Source material ▸
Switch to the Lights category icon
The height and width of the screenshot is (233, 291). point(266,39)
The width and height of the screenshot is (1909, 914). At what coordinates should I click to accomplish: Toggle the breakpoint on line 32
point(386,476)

...

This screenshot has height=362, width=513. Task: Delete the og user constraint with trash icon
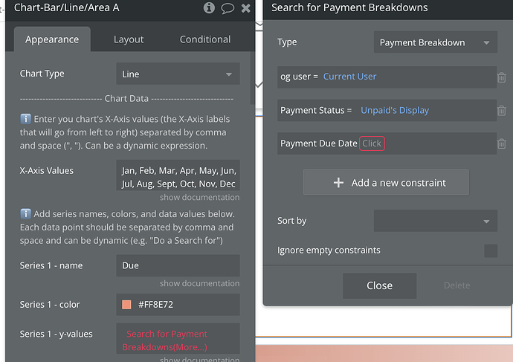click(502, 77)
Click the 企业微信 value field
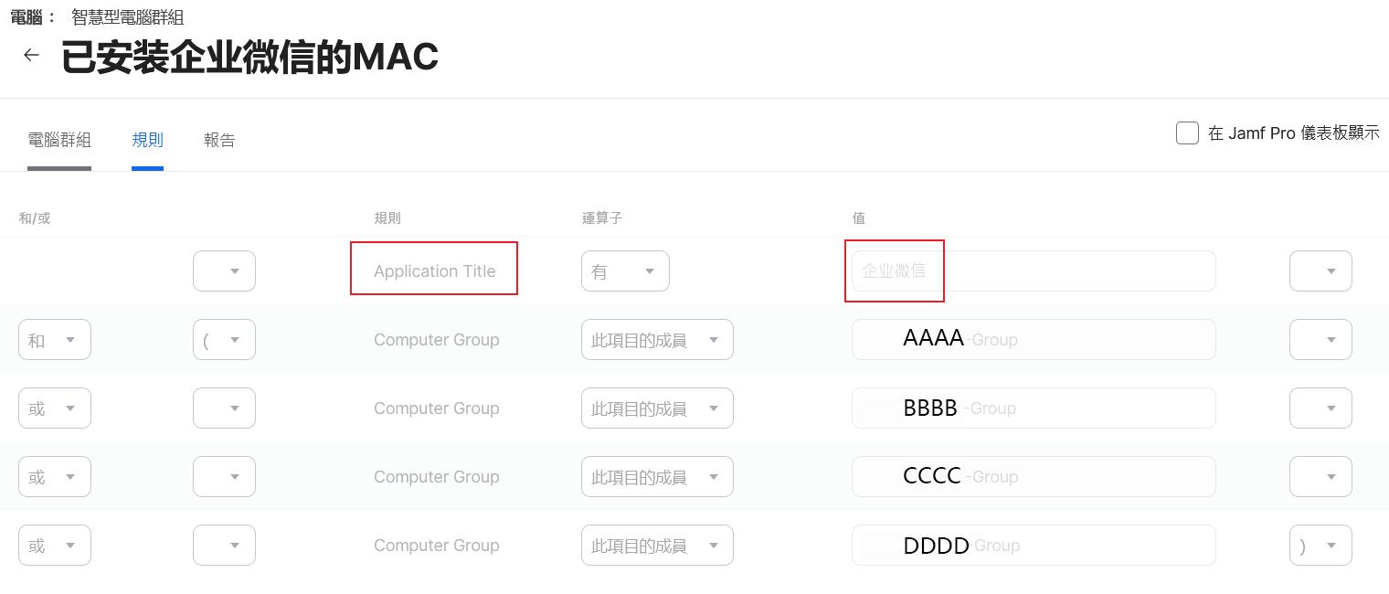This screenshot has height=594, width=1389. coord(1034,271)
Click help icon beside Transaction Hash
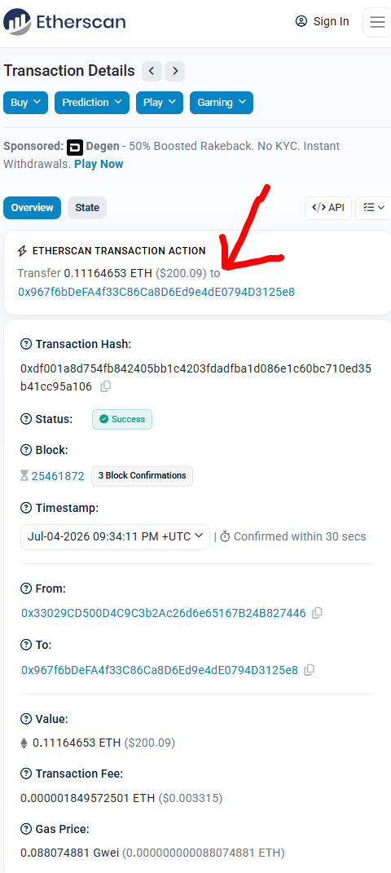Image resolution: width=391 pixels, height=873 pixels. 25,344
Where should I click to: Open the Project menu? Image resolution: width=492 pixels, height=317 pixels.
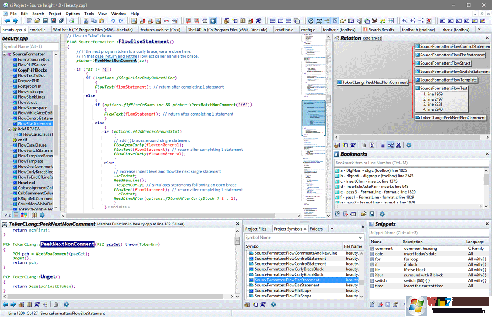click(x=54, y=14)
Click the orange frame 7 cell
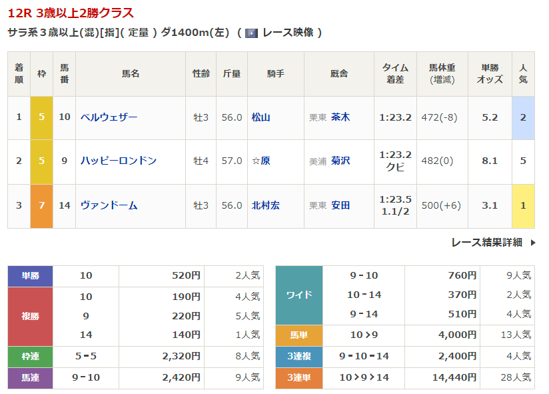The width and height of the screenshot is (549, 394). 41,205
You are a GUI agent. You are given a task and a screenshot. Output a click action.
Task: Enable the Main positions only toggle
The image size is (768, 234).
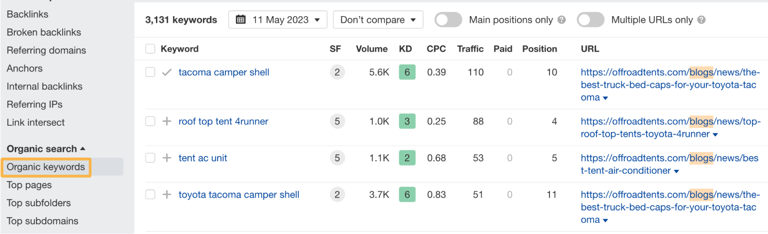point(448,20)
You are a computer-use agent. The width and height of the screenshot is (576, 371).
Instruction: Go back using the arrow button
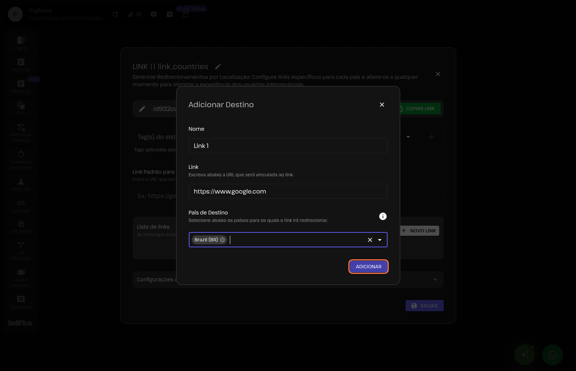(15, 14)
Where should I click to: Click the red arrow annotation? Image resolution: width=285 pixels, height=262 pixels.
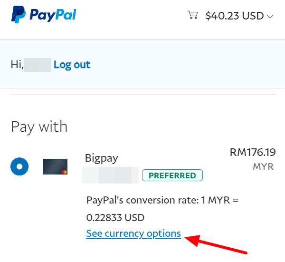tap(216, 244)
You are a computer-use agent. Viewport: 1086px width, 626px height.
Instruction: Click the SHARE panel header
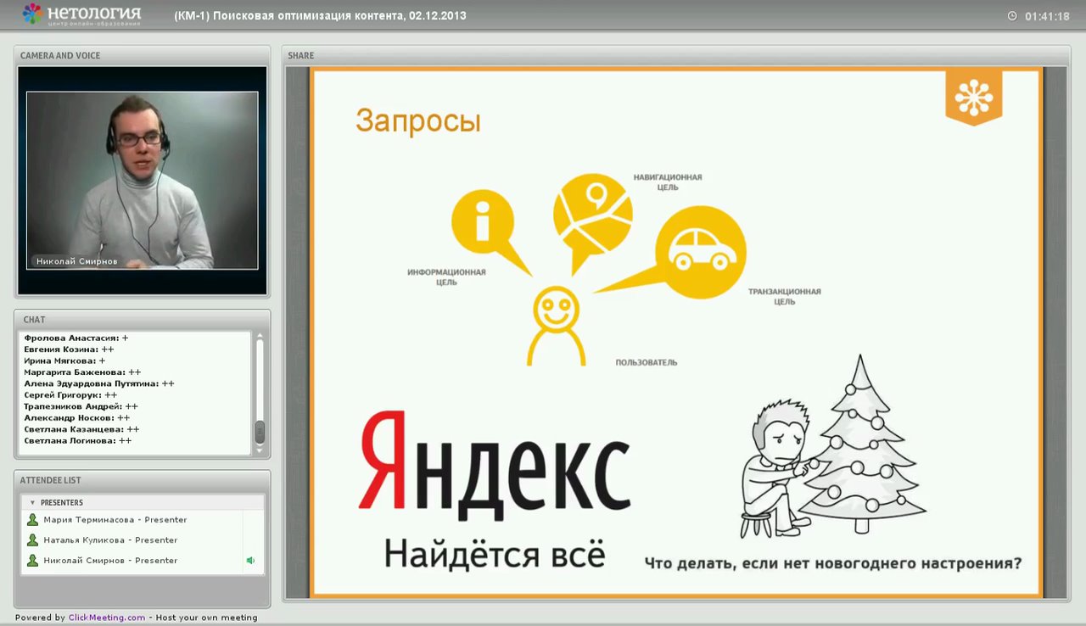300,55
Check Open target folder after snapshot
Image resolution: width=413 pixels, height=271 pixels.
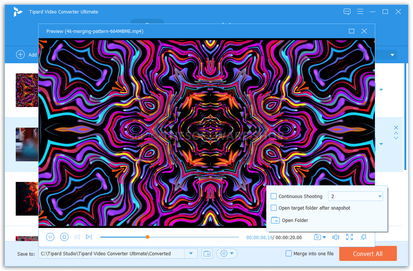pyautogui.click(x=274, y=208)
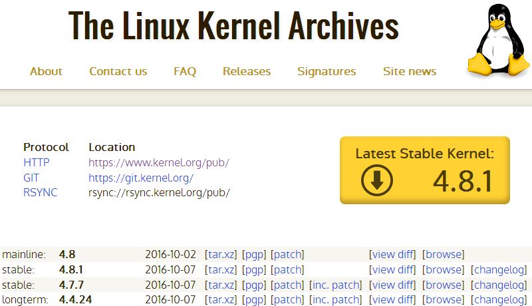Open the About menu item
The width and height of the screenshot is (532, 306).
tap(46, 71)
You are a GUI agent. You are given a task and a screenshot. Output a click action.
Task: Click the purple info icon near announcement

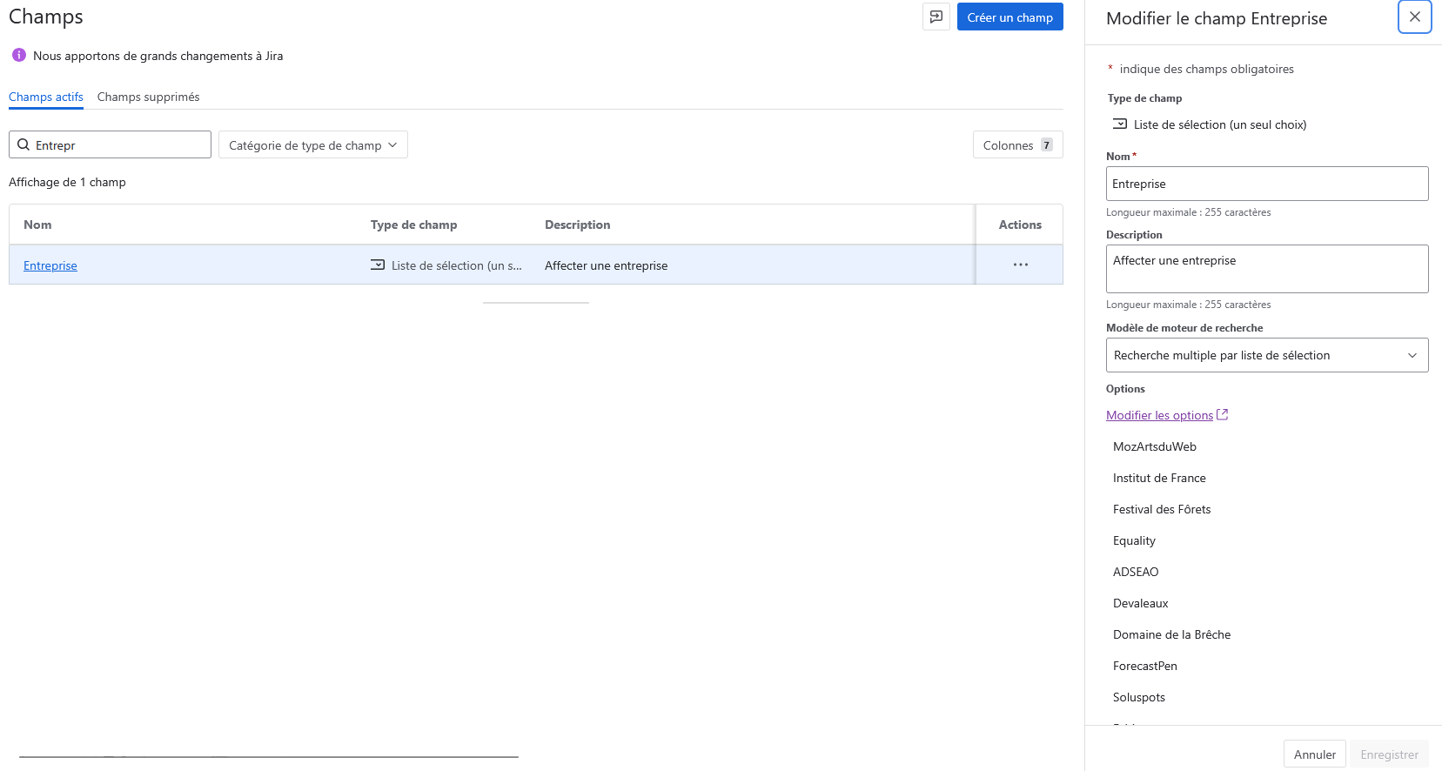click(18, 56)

What you need to do ▸
Read each line of the material, and wherever the word "agent" turns up, copy that line.

Answer area ▸
You are a GUI agent. You are given a task and a screenshot. Output a click action.
You are a computer-use agent. The width and height of the screenshot is (576, 371).
You are a computer-use agent. Viewport: 1086px width, 626px height.
You are a GUI agent. You are given a task and a screenshot. Output a click action.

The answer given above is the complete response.